[Stored records]
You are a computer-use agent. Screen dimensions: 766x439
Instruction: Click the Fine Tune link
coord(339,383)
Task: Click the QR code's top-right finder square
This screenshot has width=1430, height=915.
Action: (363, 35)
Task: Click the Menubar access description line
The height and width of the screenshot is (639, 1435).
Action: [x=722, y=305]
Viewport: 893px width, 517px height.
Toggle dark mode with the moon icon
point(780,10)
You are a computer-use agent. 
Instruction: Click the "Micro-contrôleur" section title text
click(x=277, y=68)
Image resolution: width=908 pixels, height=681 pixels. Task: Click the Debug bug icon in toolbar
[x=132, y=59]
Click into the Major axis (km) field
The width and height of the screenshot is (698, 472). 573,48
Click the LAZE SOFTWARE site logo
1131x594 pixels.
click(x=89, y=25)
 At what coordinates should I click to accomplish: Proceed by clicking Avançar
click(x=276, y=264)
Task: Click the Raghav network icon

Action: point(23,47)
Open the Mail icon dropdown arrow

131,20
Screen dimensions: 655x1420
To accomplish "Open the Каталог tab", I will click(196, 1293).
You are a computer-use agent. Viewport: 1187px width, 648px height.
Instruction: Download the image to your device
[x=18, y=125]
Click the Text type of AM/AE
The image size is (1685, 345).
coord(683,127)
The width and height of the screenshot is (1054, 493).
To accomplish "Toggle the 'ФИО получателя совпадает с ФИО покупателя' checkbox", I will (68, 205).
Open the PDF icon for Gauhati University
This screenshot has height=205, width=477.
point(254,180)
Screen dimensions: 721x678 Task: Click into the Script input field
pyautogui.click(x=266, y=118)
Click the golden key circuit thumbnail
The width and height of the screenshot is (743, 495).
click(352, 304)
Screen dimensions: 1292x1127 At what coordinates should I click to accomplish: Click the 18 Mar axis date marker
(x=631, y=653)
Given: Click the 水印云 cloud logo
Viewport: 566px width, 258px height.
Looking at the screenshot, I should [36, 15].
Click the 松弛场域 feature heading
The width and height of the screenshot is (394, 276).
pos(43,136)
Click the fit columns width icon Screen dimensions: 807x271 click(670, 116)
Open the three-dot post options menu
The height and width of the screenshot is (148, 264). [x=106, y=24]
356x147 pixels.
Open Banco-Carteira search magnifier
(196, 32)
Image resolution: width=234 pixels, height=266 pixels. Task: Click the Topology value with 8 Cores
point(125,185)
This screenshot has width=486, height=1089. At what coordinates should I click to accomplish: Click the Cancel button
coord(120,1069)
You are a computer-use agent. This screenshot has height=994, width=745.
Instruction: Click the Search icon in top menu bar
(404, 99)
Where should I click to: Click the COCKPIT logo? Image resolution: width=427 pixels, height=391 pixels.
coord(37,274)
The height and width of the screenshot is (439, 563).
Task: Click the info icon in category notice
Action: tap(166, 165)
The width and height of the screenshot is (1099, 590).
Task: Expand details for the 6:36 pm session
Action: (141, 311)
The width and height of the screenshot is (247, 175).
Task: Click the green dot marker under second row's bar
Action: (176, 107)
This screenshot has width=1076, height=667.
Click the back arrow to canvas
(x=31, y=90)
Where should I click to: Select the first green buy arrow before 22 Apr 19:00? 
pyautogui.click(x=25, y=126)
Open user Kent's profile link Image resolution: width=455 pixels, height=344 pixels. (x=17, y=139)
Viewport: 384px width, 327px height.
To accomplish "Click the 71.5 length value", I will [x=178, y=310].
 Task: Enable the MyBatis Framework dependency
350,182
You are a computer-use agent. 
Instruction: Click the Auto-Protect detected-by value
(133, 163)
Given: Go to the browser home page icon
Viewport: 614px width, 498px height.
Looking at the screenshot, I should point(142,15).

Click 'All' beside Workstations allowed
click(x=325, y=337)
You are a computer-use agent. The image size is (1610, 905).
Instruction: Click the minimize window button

-- What you are asked to do --
Repeat the records above with every character intact.

-- Written response --
You are a computer-use agent. Screen dimensions: 766x439
Instruction: Click the Fine Tune link
coord(339,383)
Task: Click the QR code's top-right finder square
This screenshot has width=1430, height=915.
Action: (363, 35)
Task: Click the Menubar access description line
The height and width of the screenshot is (639, 1435).
Action: [x=722, y=305]
Viewport: 893px width, 517px height.
Toggle dark mode with the moon icon
point(780,10)
You are a computer-use agent. 
Instruction: Click the "Micro-contrôleur" section title text
click(x=277, y=68)
Image resolution: width=908 pixels, height=681 pixels. Task: Click the Debug bug icon in toolbar
[x=132, y=59]
Click into the Major axis (km) field
The width and height of the screenshot is (698, 472). 573,48
Click the LAZE SOFTWARE site logo
1131x594 pixels.
click(x=89, y=25)
 At what coordinates should I click to accomplish: Proceed by clicking Avançar
click(x=276, y=264)
Task: Click the Raghav network icon

Action: point(23,47)
Open the Mail icon dropdown arrow

131,20
Screen dimensions: 655x1420
To accomplish "Open the Каталог tab", I will click(196, 1293).
You are a computer-use agent. Viewport: 1187px width, 648px height.
Instruction: Download the image to your device
[x=18, y=125]
Click the Text type of AM/AE
The image size is (1685, 345).
coord(683,127)
The width and height of the screenshot is (1054, 493).
To accomplish "Toggle the 'ФИО получателя совпадает с ФИО покупателя' checkbox", I will (68, 205).
Open the PDF icon for Gauhati University
This screenshot has height=205, width=477.
point(254,180)
Screen dimensions: 721x678 Task: Click into the Script input field
pyautogui.click(x=266, y=118)
Click the golden key circuit thumbnail
The width and height of the screenshot is (743, 495).
click(352, 304)
Screen dimensions: 1292x1127 At what coordinates should I click to accomplish: Click the 18 Mar axis date marker
(x=631, y=653)
Given: Click the 水印云 cloud logo
Viewport: 566px width, 258px height.
Looking at the screenshot, I should [36, 15].
Click the 松弛场域 feature heading
The width and height of the screenshot is (394, 276).
pos(43,136)
Click the fit columns width icon Screen dimensions: 807x271 click(670, 116)
Open the three-dot post options menu
The height and width of the screenshot is (148, 264). [x=106, y=24]
356x147 pixels.
Open Banco-Carteira search magnifier
(196, 32)
Image resolution: width=234 pixels, height=266 pixels. Task: Click the Topology value with 8 Cores
point(125,185)
This screenshot has width=486, height=1089. At what coordinates should I click to accomplish: Click the Cancel button
coord(120,1069)
You are a computer-use agent. This screenshot has height=994, width=745.
Instruction: Click the Search icon in top menu bar
(404, 99)
Where should I click to: Click the COCKPIT logo? Image resolution: width=427 pixels, height=391 pixels.
coord(37,274)
The height and width of the screenshot is (439, 563).
Task: Click the info icon in category notice
Action: tap(166, 165)
The width and height of the screenshot is (1099, 590).
Task: Expand details for the 6:36 pm session
Action: (141, 311)
The width and height of the screenshot is (247, 175).
Task: Click the green dot marker under second row's bar
Action: (176, 107)
This screenshot has width=1076, height=667.
Click the back arrow to canvas
(x=31, y=90)
Where should I click to: Select the first green buy arrow before 22 Apr 19:00? 
pyautogui.click(x=25, y=126)
Open user Kent's profile link Image resolution: width=455 pixels, height=344 pixels. (x=17, y=139)
Viewport: 384px width, 327px height.
To accomplish "Click the 71.5 length value", I will [x=178, y=310].
 Task: Enable the MyBatis Framework dependency
350,182
You are a computer-use agent. 
Instruction: Click the Auto-Protect detected-by value
(133, 163)
Given: Go to the browser home page icon
Viewport: 614px width, 498px height.
Looking at the screenshot, I should point(142,15).

Click 'All' beside Workstations allowed
click(x=325, y=337)
You are a computer-use agent. The image size is (1610, 905).
Instruction: Click the minimize window button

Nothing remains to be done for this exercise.